- Woods Township, Minnesota Location within the state of Minnesota Woods Township, Minnesota Woods Township, Minnesota (the United States)
- Coordinates: 45°6′50″N 95°19′8″W﻿ / ﻿45.11389°N 95.31889°W
- Country: United States
- State: Minnesota
- County: Chippewa

Area
- • Total: 36.2 sq mi (93.7 km^{2})
- • Land: 36.2 sq mi (93.7 km^{2})
- • Water: 0 sq mi (0.0 km^{2})
- Elevation: 1,089 ft (332 m)

Population (2000)
- • Total: 242
- • Density: 6.7/sq mi (2.6/km^{2})
- Time zone: UTC-6 (Central (CST))
- • Summer (DST): UTC-5 (CDT)
- FIPS code: 27-71626
- GNIS feature ID: 0666046

= Woods Township, Chippewa County, Minnesota =

Woods Township is a township in Chippewa County, Minnesota, United States. The population was 242 at the 2000 census.

==History==
Woods Township was organized in 1879, and named for Judge William W. Woods.

==Geography==
According to the United States Census Bureau, the township has a total area of 36.2 square miles (93.7 km^{2}), of which 36.2 square miles (93.7 km^{2}) is land and 0.04 square mile (0.1 km^{2}) (0.06%) is water.

==Demographics==
As of the census of 2000, there were 242 people, 81 households, and 72 families residing in the township. The population density was 6.7 people per square mile (2.6/km^{2}). There were 88 housing units at an average density of 2.4/sq mi (0.9/km^{2}). The racial makeup of the township was 96.69% White, 2.48% African American, 0.41% Asian, 0.41% from other races. Hispanic or Latino of any race were 0.41% of the population.

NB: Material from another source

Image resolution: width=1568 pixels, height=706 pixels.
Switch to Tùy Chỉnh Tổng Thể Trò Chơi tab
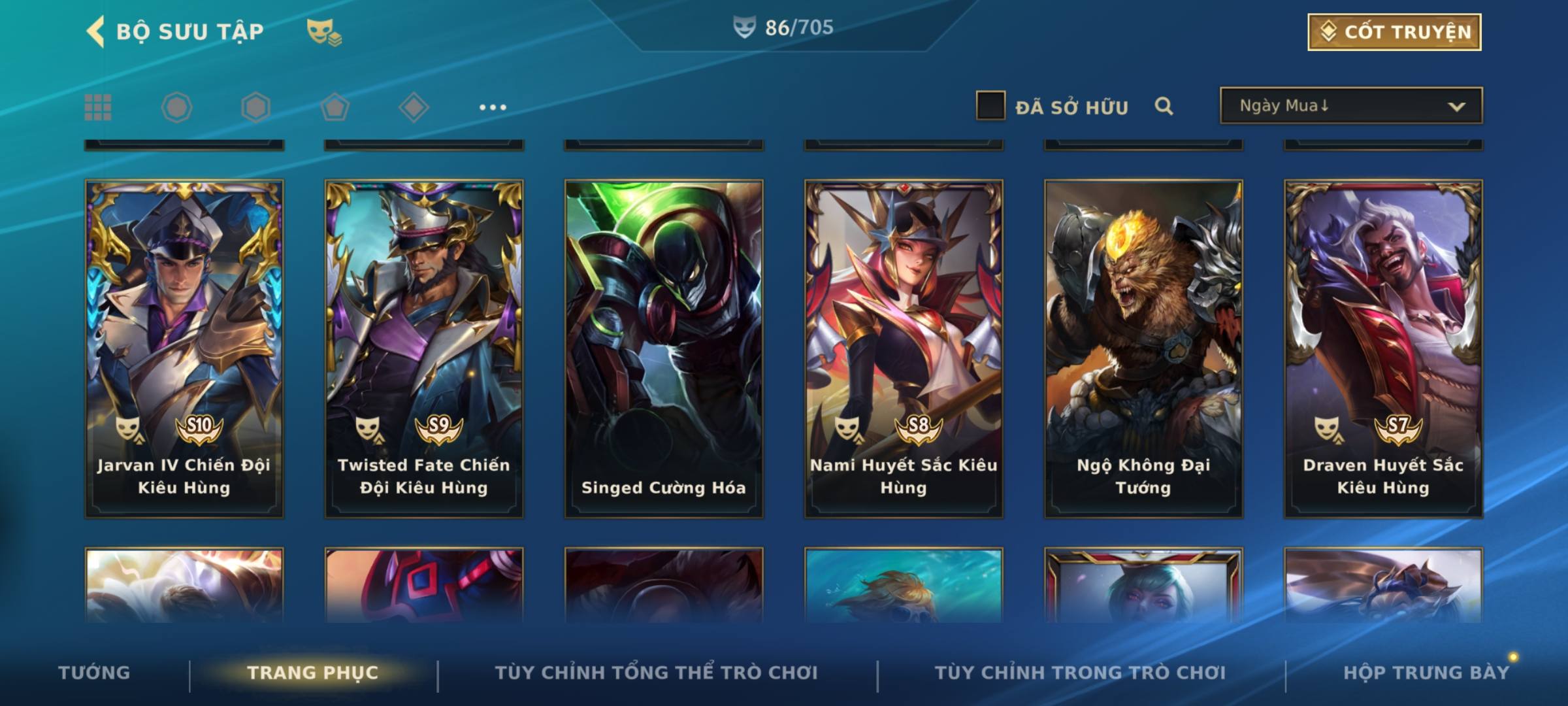656,673
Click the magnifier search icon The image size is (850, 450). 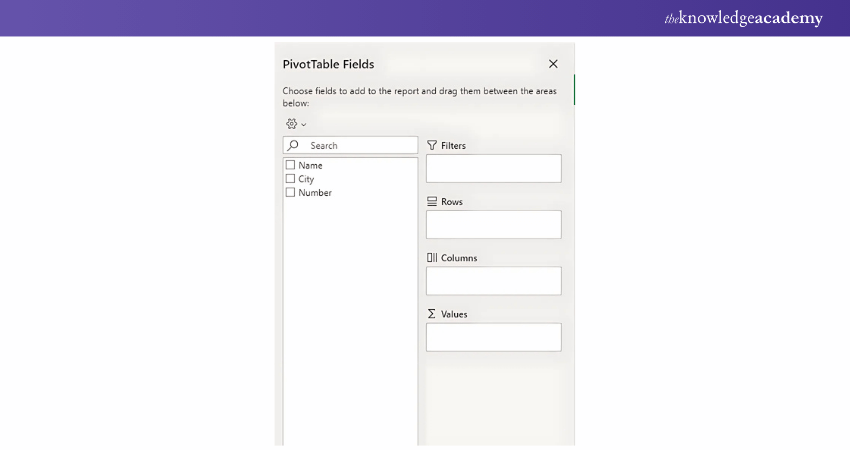(293, 145)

There were 81 households, out of which 43.2% had children under the age of 18 living with them, 80.2% were married couples living together, 6.2% had a female householder with no husband present, and 11.1% were non-families. 9.9% of all households were made up of individuals, and 3.7% had someone living alone who was 65 years of age or older. The average household size was 2.99 and the average family size was 3.19.

In the township the population was spread out, with 31.8% under the age of 18, 5.4% from 18 to 24, 29.3% from 25 to 44, 22.3% from 45 to 64, and 11.2% who were 65 years of age or older. The median age was 37 years. For every 100 females, there were 95.2 males. For every 100 females age 18 and over, there were 98.8 males.

The median income for a household in the township was $44,375, and the median income for a family was $46,250. Males had a median income of $27,750 versus $21,000 for females. The per capita income for the township was $39,374. About 5.7% of families and 6.8% of the population were below the poverty line, including 6.8% of those under the age of eighteen and 14.3% of those 65 or over.